In an exclusive interview with Paul Allen, Founder and Managing Director of The Tribe of Angels, Jew Central gets the details on how to get investors to grow your business.
The dot-com days are over, but it is still possible get investors.
Tribe of Angels (TOA) is the Jewish community’s oldest and largest business network. TOA bring together Jewish industry leaders to develop business, identify new ventures, develop partnerships, and source talent.
Jew Central: How can Jews find angel investors (or VCs) in today’s market?
Paul Allen: The answer is the same for Jews and Gentiles: Get vertical. Slice prospective investors finely into categories based on prior investments, interests, management experience, and industry contacts, then relentlessly refine your business and pitch to address a viable and large enough niche.
JC: What is the key selling point(s) of any new venture to get funding?
PA: Right product for the right problem at the right price — communicated well.
JC: What unique challenges/opportunities do Jews face in the startup process?
PA: No unique problem for Jews specifically. It’s false to think religion plays any role in whether you’ll get funding from an investor. What does play a role is shared values, language, and goals and sometimes these things coincide with cultural and religious ties.

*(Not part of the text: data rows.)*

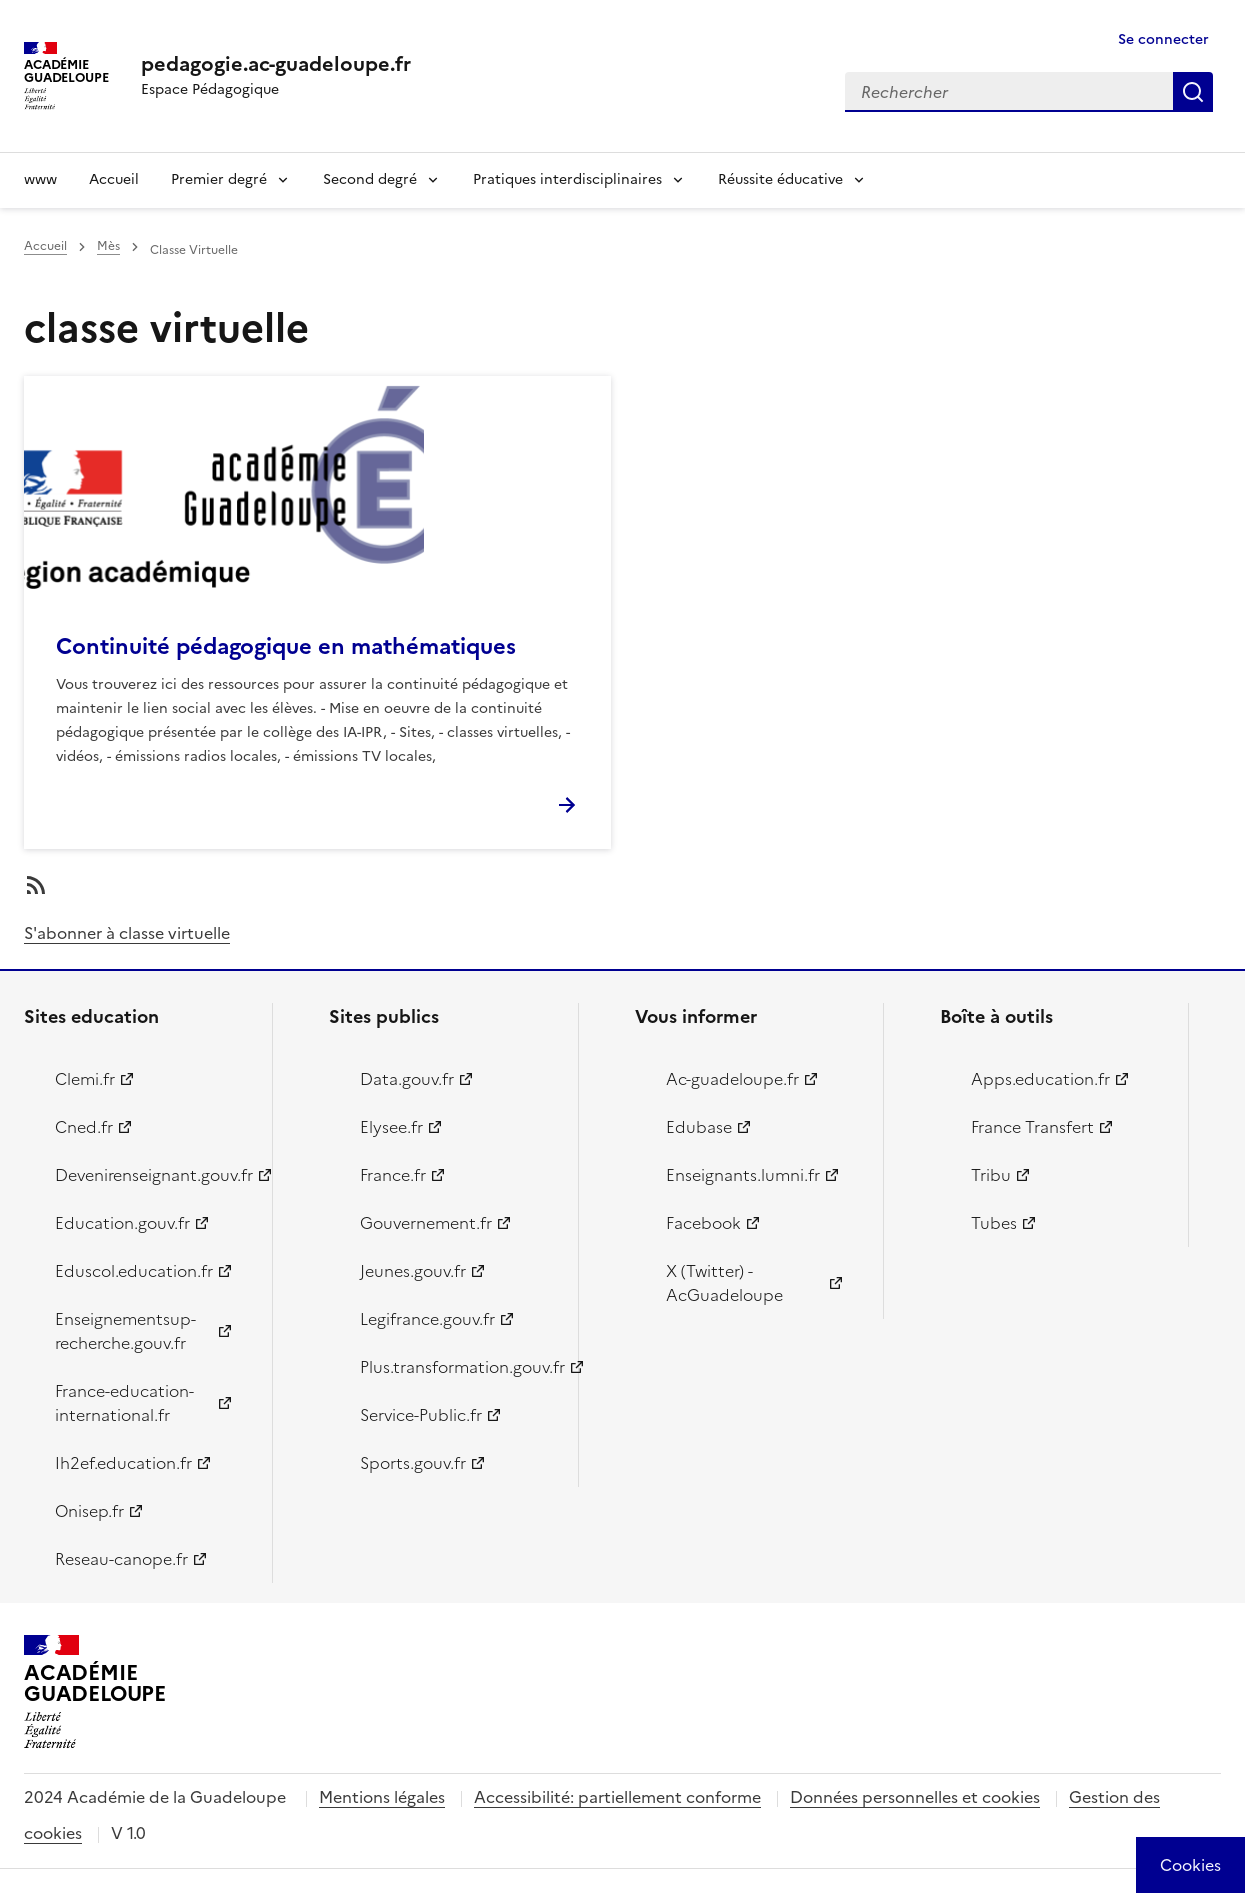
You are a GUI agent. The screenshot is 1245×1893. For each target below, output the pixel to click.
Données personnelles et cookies (915, 1797)
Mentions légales (382, 1797)
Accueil (114, 179)
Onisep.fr (89, 1511)
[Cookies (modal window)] (1190, 1865)
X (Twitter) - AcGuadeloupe (724, 1283)
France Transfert (1032, 1127)
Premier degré (219, 179)
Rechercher (1193, 92)
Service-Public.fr (421, 1415)
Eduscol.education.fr (134, 1271)
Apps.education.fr (1040, 1079)
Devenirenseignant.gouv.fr (152, 1175)
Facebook (703, 1223)
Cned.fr (84, 1127)
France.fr (393, 1175)
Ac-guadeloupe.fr (732, 1079)
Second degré (370, 179)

JC: Can you share some TOA success stories or lessons (from unsuccessful attempts)?
PA: The greatest lesson from TOA is the importance of second tier referrals. Entrepreneurs are mainly focused on convincing the person in front of them — either to fund them or to buy something. When you’re networking for funding or customers in the early stages, your best relationships will most likely come from outside your existing network via referrals.
JC: What do you consider your biggest professional accomplishment/achievement?
PA: Building a network of over 5,000 Jewish executives.
JC: What do you consider the most important factor(s) to your success?
PA: Concerning myself with small details. Business people that only think big picture don’t earn their keep.
JC: How has being Jewish made it easier and/or harder to reach your goals?
PA: It’s made it easier because staying true to Jewish ideals has forced me to grow TOA slowly and I believe with a higher degree of care and integrity than say, growing a group for stamp collectors or bee keepers.
JC: What advice would you give to other Jewish people who want to succeed?
PA: Be selective who you let into your inner circle in the early stages. There’s no question you should surround yourself with smart and experienced people. But intellect and experience alone are insufficient. You must find advisors, investors, and partners that are realistic optimists. At every stage of a new venture it’s far easier to come up with objections than reasons to continue. You need people in your corner that understand, and are willing to accept some risk and uncertainty in order to succeed.
JC: Who are the people you look up to and why?
PA: I admire most one type of person — the individual that despite tremendous adversity succeeds through their of character. Think ‘self made’ business owner that didn’t graduate high school, or social worker or teacher that makes a difference in their community with low pay and few resources. The traits I admire most humility, creativity, and kindness.
JC: What books do you recommend?
PA: The Operator — Life of David Geffen.